Brief:
Go through the listing and return every line with "group" in it.

Records for this exercise:
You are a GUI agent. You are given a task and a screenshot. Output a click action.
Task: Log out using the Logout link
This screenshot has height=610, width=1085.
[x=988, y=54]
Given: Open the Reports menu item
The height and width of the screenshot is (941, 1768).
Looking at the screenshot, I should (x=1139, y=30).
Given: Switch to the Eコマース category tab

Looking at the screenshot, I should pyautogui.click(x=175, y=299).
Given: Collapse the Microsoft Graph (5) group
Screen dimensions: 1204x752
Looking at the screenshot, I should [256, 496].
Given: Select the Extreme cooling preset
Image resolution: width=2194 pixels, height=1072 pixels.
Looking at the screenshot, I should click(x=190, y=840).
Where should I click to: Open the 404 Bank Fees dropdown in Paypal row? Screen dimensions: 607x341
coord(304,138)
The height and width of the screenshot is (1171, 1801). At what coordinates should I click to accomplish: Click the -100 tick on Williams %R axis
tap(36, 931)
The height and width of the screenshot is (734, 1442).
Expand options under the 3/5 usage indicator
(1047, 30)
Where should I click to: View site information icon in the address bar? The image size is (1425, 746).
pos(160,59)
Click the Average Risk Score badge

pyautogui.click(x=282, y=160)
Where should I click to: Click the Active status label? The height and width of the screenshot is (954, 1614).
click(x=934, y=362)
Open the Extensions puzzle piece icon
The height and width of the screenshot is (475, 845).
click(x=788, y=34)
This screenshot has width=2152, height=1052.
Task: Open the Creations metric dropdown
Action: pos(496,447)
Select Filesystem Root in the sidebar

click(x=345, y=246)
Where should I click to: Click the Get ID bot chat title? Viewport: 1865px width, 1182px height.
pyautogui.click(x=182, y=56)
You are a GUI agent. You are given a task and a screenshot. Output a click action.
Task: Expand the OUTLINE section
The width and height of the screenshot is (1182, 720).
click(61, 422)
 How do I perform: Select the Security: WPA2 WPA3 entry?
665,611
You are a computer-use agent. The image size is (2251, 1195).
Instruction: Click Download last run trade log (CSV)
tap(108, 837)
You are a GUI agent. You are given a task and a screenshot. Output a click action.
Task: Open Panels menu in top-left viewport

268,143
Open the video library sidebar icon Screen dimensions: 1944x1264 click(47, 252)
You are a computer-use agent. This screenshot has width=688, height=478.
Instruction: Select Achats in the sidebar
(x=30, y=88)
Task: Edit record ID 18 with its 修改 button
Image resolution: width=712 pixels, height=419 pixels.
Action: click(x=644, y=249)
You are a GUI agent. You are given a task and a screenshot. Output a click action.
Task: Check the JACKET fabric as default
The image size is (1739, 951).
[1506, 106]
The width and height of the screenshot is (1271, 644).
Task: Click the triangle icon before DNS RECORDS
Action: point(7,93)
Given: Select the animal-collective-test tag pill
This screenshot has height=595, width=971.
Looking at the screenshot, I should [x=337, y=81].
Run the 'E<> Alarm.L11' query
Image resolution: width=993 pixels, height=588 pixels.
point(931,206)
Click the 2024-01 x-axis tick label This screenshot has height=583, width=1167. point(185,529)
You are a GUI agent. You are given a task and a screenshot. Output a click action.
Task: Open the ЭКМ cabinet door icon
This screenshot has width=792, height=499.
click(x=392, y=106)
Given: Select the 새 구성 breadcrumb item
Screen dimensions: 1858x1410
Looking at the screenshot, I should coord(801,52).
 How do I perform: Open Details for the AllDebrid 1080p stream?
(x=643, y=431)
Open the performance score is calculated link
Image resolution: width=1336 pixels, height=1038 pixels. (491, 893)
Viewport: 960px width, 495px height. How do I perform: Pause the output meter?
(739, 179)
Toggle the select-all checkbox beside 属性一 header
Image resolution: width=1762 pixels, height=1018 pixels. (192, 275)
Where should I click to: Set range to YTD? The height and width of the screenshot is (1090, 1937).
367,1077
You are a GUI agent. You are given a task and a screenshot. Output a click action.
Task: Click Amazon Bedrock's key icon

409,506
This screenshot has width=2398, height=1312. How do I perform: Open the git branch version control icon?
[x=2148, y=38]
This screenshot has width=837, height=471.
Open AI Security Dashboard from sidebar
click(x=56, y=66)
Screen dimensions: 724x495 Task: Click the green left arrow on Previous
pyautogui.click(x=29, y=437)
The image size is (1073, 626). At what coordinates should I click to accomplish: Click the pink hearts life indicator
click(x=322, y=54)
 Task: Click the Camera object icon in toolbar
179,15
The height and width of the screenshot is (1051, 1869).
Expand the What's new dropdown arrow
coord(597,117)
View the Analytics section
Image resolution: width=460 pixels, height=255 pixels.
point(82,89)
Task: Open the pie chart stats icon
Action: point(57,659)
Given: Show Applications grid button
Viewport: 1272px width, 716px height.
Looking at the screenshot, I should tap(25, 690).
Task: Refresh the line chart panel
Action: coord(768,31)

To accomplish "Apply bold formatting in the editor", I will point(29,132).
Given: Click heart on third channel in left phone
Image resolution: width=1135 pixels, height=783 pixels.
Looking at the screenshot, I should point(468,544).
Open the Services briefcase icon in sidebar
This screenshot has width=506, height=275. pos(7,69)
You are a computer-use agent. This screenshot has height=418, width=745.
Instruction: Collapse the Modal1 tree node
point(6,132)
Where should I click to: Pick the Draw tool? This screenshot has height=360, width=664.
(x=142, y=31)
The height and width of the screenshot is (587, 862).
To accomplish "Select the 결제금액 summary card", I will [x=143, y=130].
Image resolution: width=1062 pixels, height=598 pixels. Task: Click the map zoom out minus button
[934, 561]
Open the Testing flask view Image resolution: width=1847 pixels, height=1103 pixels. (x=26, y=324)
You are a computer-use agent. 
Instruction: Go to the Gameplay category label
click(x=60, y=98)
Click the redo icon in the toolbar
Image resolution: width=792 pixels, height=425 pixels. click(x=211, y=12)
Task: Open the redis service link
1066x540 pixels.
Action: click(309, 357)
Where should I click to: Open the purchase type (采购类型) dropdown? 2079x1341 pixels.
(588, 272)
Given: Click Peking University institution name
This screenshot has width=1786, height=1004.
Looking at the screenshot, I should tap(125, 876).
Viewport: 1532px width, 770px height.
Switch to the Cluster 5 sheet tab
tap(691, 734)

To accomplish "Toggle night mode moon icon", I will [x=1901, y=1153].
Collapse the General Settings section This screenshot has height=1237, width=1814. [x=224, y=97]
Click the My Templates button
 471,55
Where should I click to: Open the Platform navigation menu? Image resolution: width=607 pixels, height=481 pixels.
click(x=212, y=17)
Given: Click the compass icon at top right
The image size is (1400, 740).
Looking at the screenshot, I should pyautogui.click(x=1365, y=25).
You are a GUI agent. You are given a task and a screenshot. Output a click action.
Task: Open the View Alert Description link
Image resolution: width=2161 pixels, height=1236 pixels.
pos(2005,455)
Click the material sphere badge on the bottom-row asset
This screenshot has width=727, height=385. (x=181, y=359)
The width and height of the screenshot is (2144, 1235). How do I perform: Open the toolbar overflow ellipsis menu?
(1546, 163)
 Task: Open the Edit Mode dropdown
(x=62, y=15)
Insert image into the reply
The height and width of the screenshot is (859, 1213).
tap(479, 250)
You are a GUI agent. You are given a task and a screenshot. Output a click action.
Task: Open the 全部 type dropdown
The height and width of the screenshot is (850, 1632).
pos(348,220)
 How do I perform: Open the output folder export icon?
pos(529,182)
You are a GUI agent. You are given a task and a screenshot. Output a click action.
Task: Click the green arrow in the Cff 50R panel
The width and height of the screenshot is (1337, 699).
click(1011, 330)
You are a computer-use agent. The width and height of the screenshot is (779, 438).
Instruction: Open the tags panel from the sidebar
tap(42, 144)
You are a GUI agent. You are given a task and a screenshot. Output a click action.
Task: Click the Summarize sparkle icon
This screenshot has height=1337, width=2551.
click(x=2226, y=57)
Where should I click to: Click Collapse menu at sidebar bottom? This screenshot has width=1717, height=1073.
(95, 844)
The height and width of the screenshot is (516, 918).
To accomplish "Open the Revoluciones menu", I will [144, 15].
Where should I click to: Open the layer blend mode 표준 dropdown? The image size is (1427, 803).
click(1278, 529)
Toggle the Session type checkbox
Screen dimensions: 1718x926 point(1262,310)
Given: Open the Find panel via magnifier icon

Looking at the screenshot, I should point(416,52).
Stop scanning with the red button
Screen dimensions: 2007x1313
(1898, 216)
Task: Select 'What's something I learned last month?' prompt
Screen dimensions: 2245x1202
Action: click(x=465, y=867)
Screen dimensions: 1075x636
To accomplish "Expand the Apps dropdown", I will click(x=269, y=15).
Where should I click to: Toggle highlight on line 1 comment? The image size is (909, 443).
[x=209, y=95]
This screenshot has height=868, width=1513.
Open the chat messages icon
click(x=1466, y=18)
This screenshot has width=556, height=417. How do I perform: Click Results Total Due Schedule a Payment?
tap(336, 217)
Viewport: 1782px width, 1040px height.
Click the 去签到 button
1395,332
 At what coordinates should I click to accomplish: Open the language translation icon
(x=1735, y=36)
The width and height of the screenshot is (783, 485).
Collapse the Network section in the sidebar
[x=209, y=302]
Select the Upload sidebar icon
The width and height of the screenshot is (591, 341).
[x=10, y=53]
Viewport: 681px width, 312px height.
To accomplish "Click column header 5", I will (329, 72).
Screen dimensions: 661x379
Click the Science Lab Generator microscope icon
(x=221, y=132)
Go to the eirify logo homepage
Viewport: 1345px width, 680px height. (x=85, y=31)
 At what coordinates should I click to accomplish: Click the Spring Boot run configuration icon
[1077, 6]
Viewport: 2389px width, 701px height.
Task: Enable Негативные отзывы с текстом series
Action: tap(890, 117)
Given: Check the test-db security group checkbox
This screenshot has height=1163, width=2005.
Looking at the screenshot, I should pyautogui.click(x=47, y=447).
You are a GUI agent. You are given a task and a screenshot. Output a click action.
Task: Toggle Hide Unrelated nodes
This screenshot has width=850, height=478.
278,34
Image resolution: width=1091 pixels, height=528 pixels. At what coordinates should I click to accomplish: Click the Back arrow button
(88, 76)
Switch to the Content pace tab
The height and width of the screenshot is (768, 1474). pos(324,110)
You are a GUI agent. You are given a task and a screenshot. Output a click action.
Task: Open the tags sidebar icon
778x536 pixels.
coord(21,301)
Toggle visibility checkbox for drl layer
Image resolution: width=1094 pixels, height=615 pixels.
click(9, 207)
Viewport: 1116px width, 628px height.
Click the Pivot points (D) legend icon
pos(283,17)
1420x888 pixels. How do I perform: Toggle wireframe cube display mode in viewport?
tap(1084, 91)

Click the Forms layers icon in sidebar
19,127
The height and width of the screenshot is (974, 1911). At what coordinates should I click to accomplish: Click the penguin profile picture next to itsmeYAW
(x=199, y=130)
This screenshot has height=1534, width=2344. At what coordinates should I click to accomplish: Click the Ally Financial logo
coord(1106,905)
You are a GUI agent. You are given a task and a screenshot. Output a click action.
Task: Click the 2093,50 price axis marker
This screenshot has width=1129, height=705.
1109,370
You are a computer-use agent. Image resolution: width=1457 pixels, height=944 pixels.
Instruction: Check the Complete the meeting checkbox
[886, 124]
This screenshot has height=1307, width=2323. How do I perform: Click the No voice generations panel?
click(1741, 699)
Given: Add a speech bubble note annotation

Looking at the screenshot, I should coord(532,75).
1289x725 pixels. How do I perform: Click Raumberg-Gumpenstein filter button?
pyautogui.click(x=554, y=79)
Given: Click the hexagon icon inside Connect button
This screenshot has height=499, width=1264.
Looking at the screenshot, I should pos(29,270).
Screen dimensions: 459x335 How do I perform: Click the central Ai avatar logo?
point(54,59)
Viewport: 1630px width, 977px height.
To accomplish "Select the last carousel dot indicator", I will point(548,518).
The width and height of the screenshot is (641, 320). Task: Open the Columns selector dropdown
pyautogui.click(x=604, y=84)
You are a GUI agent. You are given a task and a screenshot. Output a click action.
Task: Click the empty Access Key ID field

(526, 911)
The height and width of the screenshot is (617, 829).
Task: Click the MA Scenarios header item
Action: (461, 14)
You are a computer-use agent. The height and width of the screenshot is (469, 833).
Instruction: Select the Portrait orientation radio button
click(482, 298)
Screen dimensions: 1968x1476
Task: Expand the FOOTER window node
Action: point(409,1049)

Exercise solution:
Given: Collapse the Microsoft Graph (5) group
Given: Check the test-db security group checkbox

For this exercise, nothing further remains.